A club that is perhaps neither a buyer nor a seller, the Blues aren't ready to part with their forwards who are on pace for diminished offensive numbers. Chris Stewart, who had 28 goals and 25 assists in 2010-11, is on track for 16 goals and 16 assists this season. Patrik Berglund, who had 22 goals and 30 assists last season, is heading for 18 goals and 14 assists. Matt D'Agostini is 18 points off his clip from a year ago and Vladimir Sobotka is also behind last season's pace.
"You can't every time a player has a bad stretch, move them and think that's going to solve your problems because sometimes good players have bad years," Armstrong said. "To become a team, you have to go through the good and the bad times with players to gain their trust … and that's how they gain their teammates' trust, working through these things.
"I've never been a big proponent of a lot of change. If you see something that needs to be addressed, you address it. But … take Jaro (Halak) for example. At the start of the year, there was an outcry about Jaro. Well, he then ripped off (a stretch of 11-0-3). This isn't (the video game) NHL EA Sports where you just move guys back and forth and a week later you say, 'I'll take that trade back now.' You have to be patient and you have to give players the opportunity to work through tough times."

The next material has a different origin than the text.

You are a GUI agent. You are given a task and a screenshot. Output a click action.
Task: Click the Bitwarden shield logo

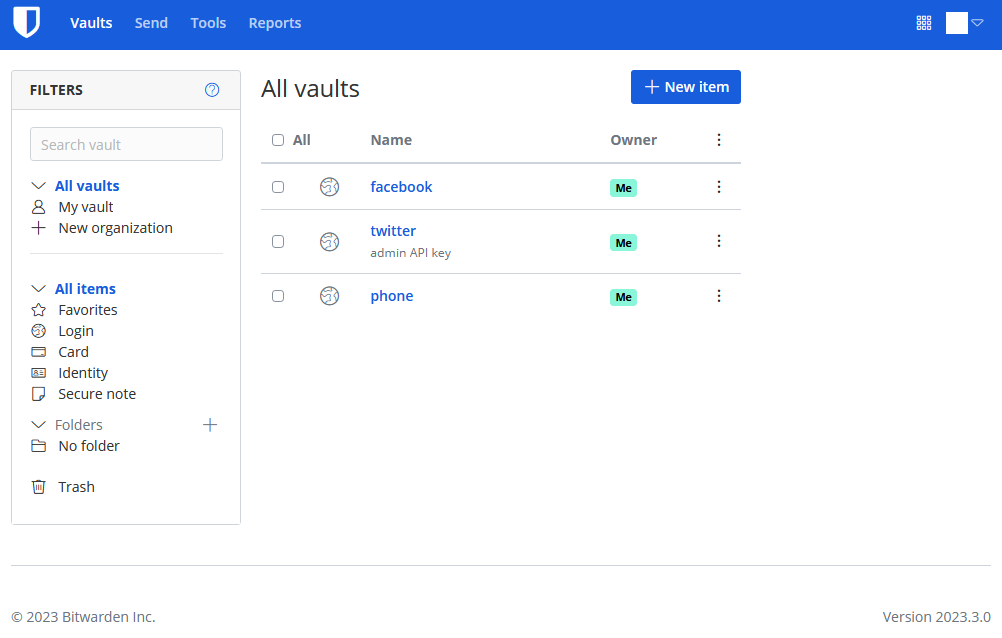point(26,21)
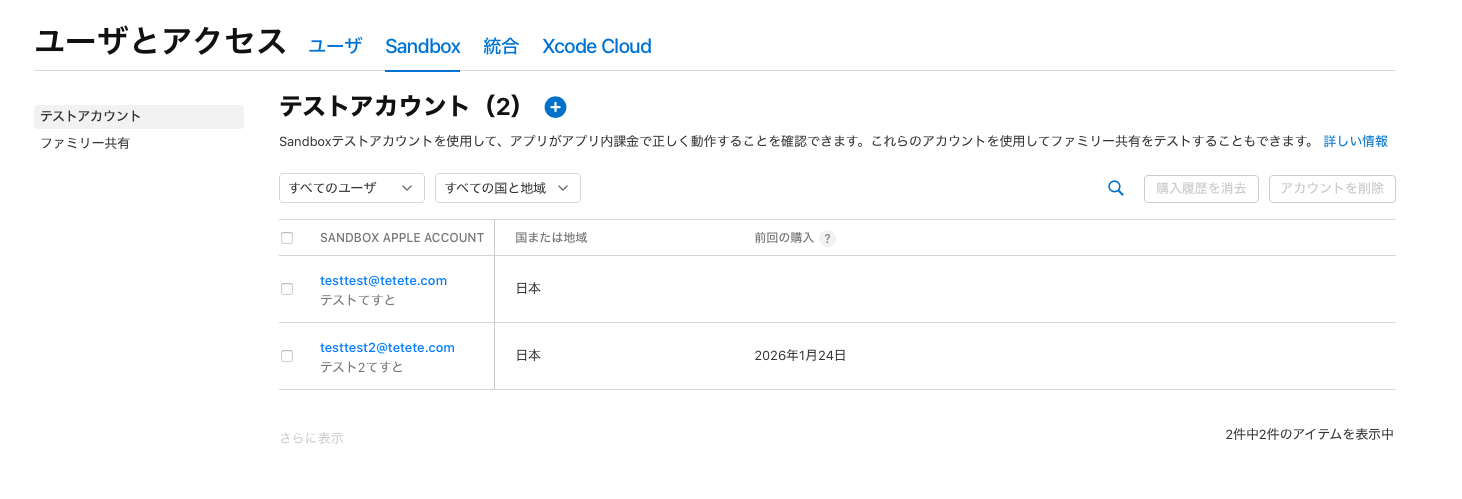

Armstrong pointed to the youthfullness of some of the Blues players – T.J. Oshie (25), Stewart (24), Sobotka (24), Berglund (23), David Perron (23), Kevin Shattenkirk (23) and Alex Pietrangelo (22).
"These players are still young," he said. "I understand the patience necessary to go through it. You look around the league, my belief is the worst trade you can make is on emotion and with a short-term outlook. The best part of these guys’ careers is just beginning. We’re going to have these guys for a long time and if we want to string them up every time they go through a bad stretch, then we’re never going to be a good franchise."

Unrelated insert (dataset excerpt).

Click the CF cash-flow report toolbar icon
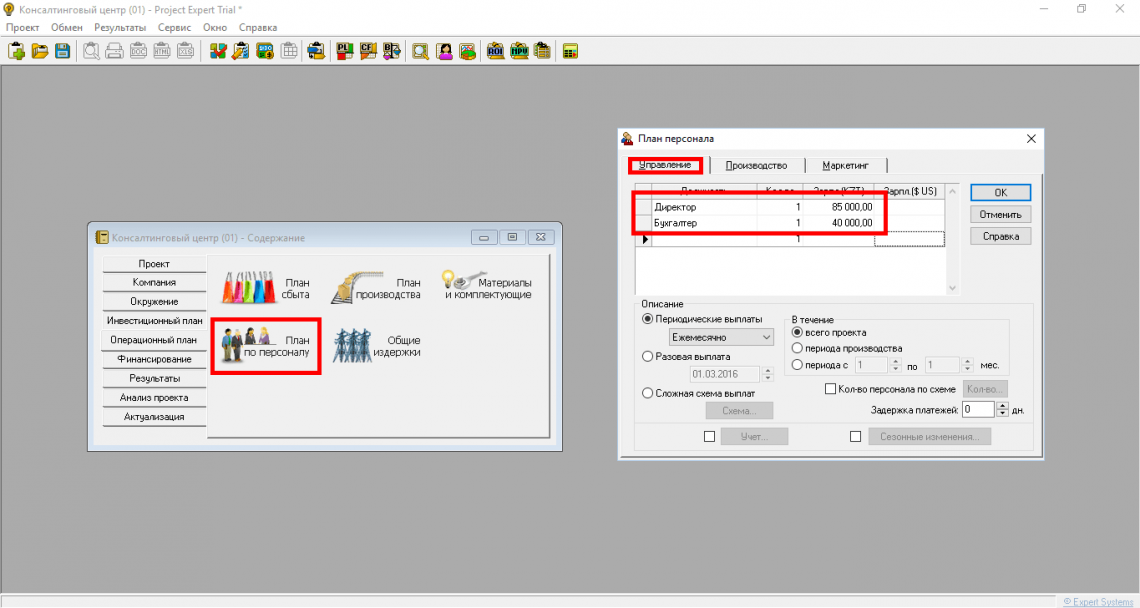1140x608 pixels. 367,51
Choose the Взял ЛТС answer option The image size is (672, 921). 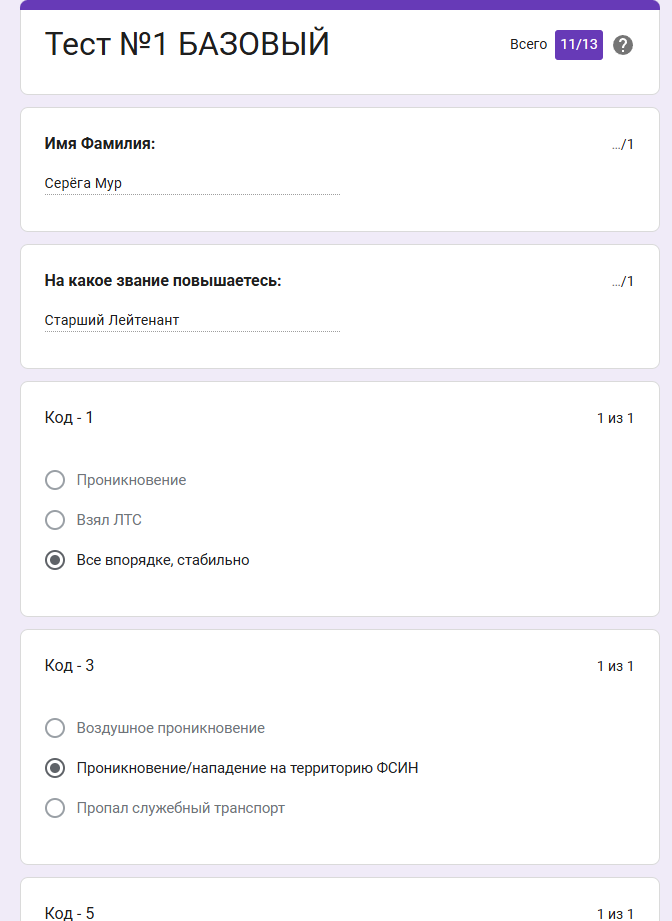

Armstrong likes to look at the glass more than half full this season. The Blues have the lowest goals-against average (1.92) and allow the fewest shots per game (26.4) in the NHL. They are 14-5-7 in one-goal games. They were constructed to win close games, which is what the club would encounter should it advance to the postseason.
"It was built to be a hardworking, competitive team that has to be comfortable playing in tight games," Armstrong said. "Some of the teams that are ahead of us in the standings are playing the majority of the games and winning in shootouts. Well, that equation leaves in the playoffs. Our shootout record hasn’t been good, but if we’re fortunate enough to make the playoffs, we don’t have to worry about that. So I like the way we’re set up."